Supplied material:
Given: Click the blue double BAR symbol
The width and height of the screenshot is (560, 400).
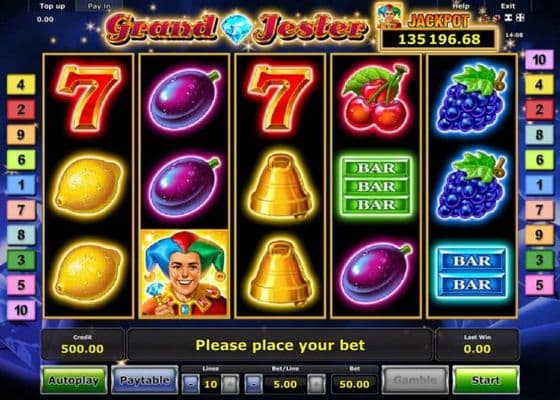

--

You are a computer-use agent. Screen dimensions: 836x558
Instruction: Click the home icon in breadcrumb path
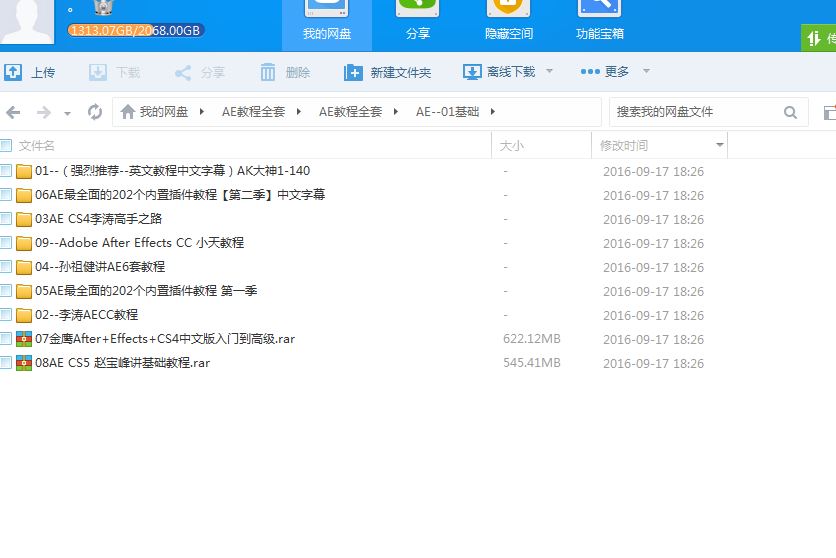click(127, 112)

Work to complete:
Can you rewrite the lines starting with the one containing "Given: Click the blue double BAR symbol" and going on through the one containing "The width and", with "blue" replaced by "green" and everything else left unchanged?

Result of this exercise:
Given: Click the green double BAR symbol
The width and height of the screenshot is (560, 400).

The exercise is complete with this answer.